How vmstorage Handles Query Requests From vmselect

by Phuong Le on Feb 3, 2025 6 Minutes Read

Open Source Tech Monitoring Time Series Database

This piece is part of our ongoing VictoriaMetrics series, where we break down how different components of the system function:

How VictoriaMetrics Agent (vmagent) Works
How vmstorage Handles Data Ingestion
How vmstorage Processes Data: Retention, Merging, Deduplication,…
When Metrics Meet vminsert: A Data-Delivery Story
How vmstorage’s IndexDB Works
How vmstorage Handles Query Requests From vmselect (We’re here)
Inside vmselect: The Query Processing Engine of VictoriaMetrics

Important

This discussion assumes you’ve checked out the earlier articles, which cover how vmstorage’s IndexDB works.

Receiving Requests From vmselect

#

By default, vmstorage listens for connections from vmselect on a dedicated TCP port, 8401 (configured with -vmselectAddr).

Whenever vmselect connects, the two start a handshake process to negotiate details like the compression algorithm.

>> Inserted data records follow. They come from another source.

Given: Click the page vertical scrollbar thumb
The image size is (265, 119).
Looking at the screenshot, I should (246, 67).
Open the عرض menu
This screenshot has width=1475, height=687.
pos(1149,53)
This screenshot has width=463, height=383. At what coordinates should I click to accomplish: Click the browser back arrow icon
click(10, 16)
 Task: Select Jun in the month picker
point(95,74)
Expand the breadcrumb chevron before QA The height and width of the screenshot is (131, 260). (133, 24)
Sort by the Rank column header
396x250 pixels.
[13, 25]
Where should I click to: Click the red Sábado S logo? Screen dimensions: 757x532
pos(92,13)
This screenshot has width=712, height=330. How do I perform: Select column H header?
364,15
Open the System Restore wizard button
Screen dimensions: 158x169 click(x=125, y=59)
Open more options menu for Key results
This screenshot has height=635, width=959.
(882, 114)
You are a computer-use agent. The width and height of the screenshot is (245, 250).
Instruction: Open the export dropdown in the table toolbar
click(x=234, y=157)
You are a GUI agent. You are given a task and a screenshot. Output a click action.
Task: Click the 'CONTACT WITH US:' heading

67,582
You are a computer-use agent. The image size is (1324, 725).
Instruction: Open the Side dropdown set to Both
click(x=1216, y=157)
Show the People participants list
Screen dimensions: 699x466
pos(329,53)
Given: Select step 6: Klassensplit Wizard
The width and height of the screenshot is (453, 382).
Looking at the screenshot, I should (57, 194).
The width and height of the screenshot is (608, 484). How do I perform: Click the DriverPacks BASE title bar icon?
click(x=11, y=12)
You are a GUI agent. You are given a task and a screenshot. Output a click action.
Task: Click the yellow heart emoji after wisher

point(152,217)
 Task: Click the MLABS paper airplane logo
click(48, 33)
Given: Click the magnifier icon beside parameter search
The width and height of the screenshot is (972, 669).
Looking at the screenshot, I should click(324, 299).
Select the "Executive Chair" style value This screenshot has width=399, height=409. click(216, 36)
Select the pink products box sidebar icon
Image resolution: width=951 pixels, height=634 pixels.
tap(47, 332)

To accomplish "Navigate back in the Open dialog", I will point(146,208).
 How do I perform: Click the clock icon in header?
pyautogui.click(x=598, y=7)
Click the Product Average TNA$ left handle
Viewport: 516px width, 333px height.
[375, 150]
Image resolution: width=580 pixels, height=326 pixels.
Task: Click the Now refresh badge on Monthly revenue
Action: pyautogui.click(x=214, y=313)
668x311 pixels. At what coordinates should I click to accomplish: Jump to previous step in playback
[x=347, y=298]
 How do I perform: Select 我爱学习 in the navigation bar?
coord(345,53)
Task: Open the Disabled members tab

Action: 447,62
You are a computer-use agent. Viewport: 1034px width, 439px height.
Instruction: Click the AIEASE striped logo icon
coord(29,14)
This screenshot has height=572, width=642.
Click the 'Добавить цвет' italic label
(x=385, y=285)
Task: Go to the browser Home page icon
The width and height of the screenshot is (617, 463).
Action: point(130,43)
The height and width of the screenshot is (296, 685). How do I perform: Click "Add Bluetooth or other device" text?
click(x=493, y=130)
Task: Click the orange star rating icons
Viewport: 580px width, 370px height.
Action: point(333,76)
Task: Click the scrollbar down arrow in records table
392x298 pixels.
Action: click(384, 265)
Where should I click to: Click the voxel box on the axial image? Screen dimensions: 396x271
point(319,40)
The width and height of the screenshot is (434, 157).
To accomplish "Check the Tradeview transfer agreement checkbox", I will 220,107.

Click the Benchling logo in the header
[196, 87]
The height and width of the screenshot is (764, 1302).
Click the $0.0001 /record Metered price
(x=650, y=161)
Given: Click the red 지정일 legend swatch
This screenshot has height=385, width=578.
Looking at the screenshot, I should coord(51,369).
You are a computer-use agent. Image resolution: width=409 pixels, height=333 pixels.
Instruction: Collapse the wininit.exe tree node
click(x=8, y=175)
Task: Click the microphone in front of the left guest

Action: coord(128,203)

Unless you’ve explicitly disabled it (-rpc.disableCompression=false), vmstorage will compress the data it sends back to vmselect to save bandwidth.

Requests coming from vmselect follow this general structure:

<rpcName> <traceEnable?> <timeout> <request>

Now, vmselect doesn’t just send query requests—it asks vmstorage a variety of things, each tied to a specific rpcName. Here are a few examples:

search_v7 – This is the one we’re focusing on today. It handles the main search query for time series data.
deleteSeries_v5 – Used to delete time series data that matches specific criteria. This removes data points from storage.
seriesCount_v4 – Returns a single number representing the total number of series in storage.
searchMetricNames_v3 – Searches for metric names based on specific criteria.

Let’s stick to the star of the show: the search_v7 request format:

["search_v7"][traceEnable?][timeout][search-request]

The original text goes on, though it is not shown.